_What is needed_.
Gather every line from the entries below that includes "agent".
====
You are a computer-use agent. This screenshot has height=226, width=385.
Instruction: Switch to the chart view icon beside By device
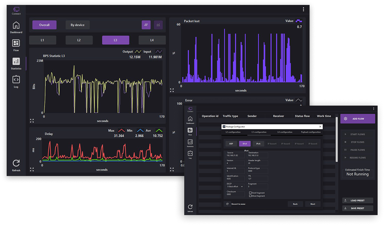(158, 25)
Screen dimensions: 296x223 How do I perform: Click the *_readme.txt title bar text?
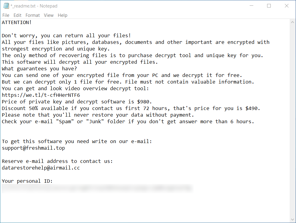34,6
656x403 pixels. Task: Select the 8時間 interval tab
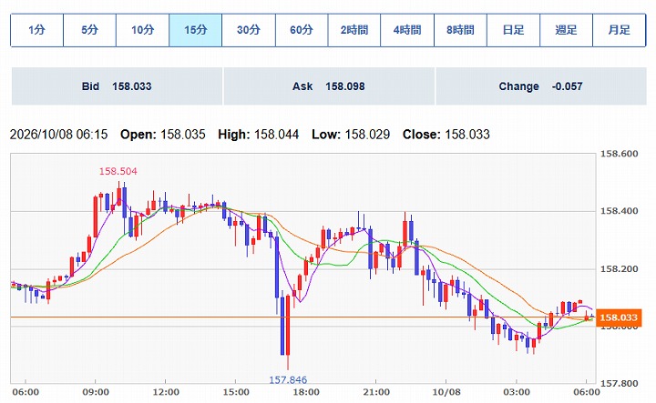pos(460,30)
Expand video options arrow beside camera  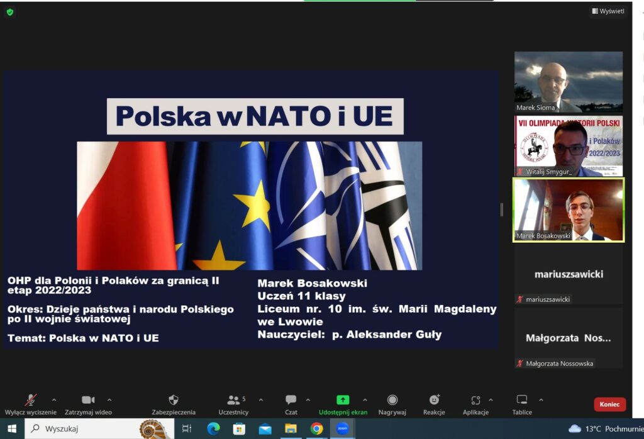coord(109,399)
====
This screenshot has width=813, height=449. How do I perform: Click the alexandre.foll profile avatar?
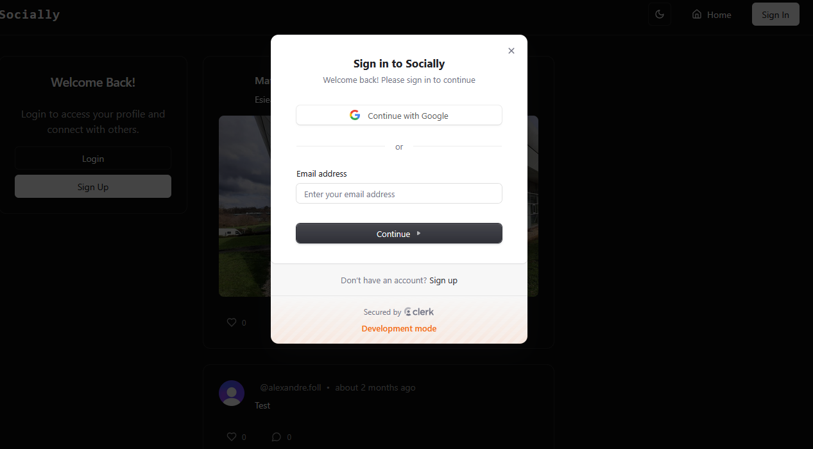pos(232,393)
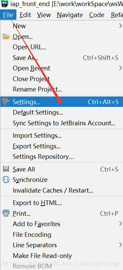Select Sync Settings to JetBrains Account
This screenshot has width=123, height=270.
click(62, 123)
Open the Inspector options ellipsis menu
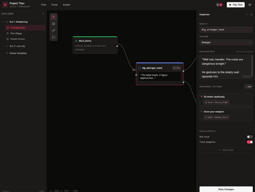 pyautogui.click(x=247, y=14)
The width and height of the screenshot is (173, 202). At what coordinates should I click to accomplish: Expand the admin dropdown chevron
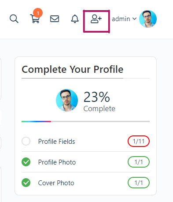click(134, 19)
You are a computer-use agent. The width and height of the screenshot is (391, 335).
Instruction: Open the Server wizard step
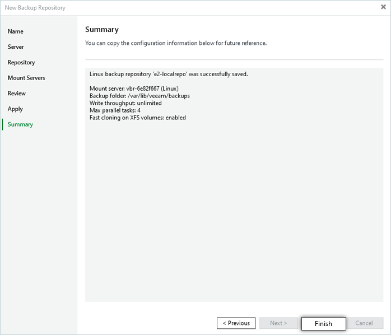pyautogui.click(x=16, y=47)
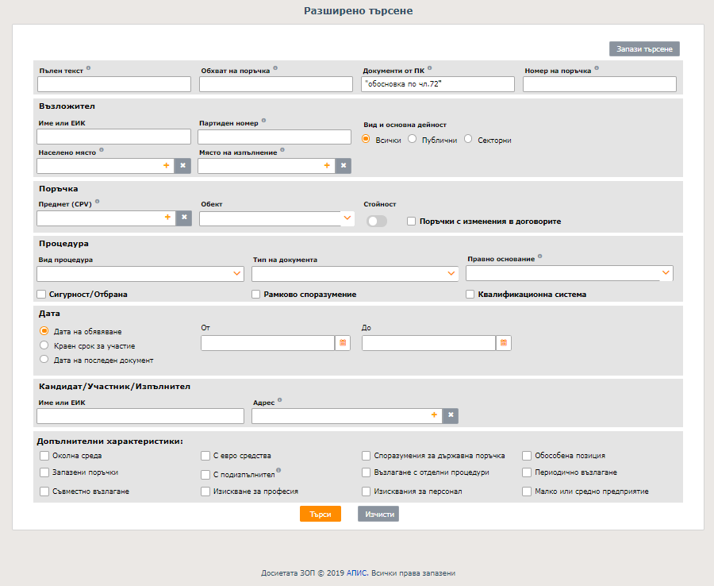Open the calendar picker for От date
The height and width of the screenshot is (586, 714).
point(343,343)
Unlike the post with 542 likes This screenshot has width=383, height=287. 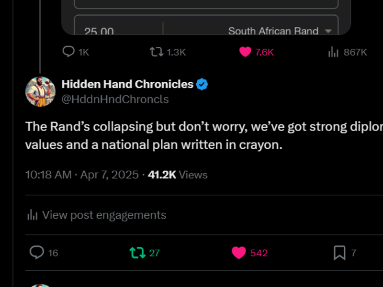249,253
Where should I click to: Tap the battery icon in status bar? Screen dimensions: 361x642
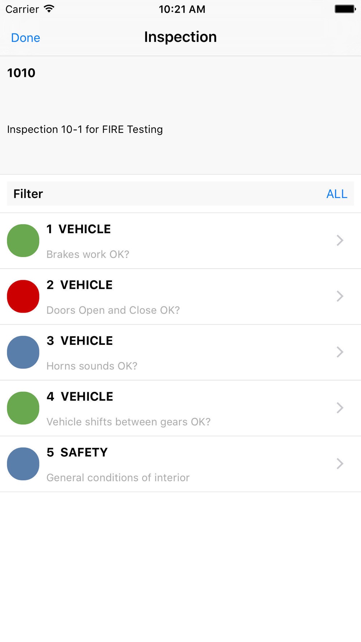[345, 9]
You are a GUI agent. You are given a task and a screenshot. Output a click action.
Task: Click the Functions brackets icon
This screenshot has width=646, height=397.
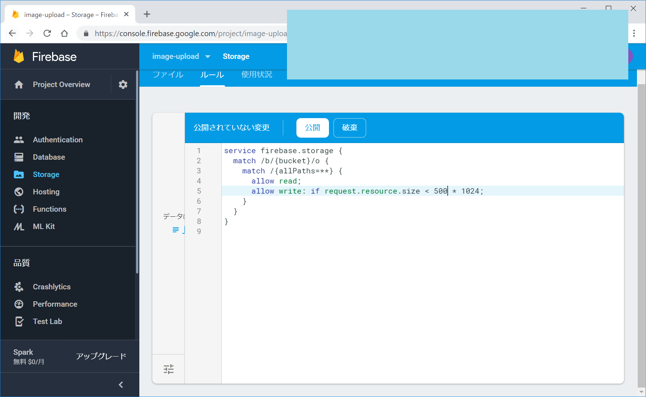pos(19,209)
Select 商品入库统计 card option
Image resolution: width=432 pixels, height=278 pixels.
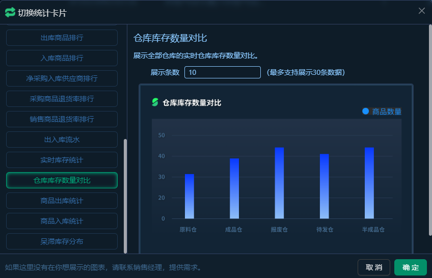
====
_Response box_.
You are a computer-use agent. This screenshot has height=226, width=385.
You are a computer-use agent. The width and height of the screenshot is (391, 335).
You are a GUI agent. You are given a task and a screenshot. Output a click action.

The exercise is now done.